Boundary critical behaviour of two-dimensional random Potts models

TL;DR

This study investigates the boundary critical behavior of two-dimensional random Potts models with varying q, analyzing phase transitions, critical exponents, and multifractal properties using Monte Carlo simulations and conformal field theory.

Contribution

It provides the first detailed analysis of boundary critical exponents and multifractal behavior in random Potts models for 3≤q≤8, combining numerical and theoretical approaches.

Findings

Critical exponents increase monotonously with q.

Surface and bulk magnetizations follow expected scaling laws.
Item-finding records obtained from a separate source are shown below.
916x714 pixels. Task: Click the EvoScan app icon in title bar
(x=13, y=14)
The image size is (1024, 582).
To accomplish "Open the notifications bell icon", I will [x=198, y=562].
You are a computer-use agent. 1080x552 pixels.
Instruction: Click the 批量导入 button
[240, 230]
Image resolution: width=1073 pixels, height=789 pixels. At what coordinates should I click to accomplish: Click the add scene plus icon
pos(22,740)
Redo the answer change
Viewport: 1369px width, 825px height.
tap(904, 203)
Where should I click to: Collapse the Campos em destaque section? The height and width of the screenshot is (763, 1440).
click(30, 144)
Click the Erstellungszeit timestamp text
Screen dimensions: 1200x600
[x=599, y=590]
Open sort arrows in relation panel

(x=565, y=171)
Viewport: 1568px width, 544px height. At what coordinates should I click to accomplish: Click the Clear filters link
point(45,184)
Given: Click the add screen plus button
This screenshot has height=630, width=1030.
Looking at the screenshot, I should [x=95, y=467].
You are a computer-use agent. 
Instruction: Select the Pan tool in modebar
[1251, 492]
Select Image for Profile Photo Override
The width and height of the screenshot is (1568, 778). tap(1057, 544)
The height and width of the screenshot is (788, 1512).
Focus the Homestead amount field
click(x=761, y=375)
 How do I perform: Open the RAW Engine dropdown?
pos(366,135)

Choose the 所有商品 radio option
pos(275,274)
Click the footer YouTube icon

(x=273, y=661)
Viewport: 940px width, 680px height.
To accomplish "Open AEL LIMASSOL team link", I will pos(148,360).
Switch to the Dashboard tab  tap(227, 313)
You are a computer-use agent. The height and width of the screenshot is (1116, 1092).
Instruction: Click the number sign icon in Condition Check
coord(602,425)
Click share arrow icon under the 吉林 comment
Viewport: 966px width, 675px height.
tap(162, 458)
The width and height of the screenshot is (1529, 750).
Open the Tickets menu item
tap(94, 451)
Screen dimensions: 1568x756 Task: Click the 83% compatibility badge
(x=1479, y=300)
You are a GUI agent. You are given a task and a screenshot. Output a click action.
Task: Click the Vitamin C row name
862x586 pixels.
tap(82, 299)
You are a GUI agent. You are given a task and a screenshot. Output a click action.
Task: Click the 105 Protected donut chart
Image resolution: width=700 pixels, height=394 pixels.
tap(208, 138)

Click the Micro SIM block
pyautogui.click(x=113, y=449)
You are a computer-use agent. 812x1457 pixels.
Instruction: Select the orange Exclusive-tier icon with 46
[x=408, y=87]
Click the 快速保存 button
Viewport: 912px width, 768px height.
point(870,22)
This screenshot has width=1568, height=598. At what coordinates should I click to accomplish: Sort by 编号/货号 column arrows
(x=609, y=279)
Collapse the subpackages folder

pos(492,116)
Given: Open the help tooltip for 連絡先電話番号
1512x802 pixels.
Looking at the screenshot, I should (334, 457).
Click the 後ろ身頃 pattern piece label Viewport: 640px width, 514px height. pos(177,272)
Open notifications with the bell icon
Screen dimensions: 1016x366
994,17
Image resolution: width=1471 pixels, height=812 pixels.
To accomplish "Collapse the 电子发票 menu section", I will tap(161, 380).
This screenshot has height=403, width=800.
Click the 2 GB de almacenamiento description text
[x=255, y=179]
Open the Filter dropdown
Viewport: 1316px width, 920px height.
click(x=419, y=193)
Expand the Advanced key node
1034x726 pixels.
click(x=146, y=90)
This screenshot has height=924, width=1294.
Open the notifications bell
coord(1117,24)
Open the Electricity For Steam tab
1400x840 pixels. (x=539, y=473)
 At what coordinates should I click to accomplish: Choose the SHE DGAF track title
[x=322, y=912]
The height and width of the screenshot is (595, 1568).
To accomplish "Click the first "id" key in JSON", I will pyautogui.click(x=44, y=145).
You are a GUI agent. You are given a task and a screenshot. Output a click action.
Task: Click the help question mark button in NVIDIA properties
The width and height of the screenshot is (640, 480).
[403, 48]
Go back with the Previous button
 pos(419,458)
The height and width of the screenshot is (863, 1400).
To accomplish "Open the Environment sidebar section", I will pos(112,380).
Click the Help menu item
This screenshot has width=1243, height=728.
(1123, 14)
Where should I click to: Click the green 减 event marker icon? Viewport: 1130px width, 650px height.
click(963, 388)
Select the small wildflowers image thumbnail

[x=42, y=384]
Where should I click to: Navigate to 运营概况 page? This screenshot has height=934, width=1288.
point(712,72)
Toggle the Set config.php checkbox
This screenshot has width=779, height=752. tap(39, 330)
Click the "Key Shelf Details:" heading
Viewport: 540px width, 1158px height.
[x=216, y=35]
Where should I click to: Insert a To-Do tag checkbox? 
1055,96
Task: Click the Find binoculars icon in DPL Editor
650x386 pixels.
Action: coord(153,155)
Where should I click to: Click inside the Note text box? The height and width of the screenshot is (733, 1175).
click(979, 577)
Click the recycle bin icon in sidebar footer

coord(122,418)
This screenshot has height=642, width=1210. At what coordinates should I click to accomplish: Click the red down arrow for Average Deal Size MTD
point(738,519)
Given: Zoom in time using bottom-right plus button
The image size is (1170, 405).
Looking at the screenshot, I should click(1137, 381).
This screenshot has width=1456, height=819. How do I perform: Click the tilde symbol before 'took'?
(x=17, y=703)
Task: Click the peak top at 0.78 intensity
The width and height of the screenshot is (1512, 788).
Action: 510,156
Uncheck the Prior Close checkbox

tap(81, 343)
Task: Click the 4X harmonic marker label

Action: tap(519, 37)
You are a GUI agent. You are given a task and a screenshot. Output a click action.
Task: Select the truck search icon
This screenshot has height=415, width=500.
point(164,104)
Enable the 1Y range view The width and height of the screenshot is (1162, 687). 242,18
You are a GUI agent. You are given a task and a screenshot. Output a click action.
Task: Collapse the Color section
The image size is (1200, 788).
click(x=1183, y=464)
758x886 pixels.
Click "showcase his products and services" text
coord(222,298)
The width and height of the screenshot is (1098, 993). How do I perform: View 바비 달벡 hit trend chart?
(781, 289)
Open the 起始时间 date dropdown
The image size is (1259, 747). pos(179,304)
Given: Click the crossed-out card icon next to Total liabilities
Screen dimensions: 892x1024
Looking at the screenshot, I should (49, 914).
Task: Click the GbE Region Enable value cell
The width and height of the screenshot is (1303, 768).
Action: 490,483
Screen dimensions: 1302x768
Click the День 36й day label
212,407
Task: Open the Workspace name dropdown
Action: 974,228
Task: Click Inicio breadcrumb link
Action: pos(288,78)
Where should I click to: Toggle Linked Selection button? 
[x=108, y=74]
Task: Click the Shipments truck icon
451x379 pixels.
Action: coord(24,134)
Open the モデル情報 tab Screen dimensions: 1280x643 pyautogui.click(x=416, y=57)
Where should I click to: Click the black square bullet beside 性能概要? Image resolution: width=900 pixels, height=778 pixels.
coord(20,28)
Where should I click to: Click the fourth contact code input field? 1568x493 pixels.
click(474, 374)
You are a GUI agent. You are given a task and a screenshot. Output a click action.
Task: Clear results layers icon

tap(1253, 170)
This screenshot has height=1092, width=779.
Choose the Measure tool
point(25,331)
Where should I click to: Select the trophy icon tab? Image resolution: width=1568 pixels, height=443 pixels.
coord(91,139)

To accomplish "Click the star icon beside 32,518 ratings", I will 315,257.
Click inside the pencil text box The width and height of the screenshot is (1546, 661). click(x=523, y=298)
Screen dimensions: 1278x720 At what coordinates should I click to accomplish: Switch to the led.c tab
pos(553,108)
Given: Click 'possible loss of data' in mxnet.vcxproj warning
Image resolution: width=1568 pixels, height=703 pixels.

Multifractal analysis reveals complex boundary behavior.

Abstract

We consider random q-state Potts models for $3\le q \le 8$ on the square lattice where the ferromagnetic couplings take two values $J_1>J_2$ with equal probabilities. For any q the model exhibits a continuous phase transition both in the bulk and at the boundary. Using Monte Carlo techniques the surface and the bulk magnetizations are studied close to the critical temperature and the critical exponents $\beta_1$ and $\beta$ are determined. In the strip-like geometry the critical magnetization profile is investigated with free-fixed spin boundary condition and the characteristic scaling dimension, $\beta_1/\nu$, is calculated from conformal field theory. The critical exponents and scaling dimensions are found monotonously increasing with q. Anomalous dimensions of the relevant scaling fields are estimated and the multifractal behaviour at criticality is also analyzed.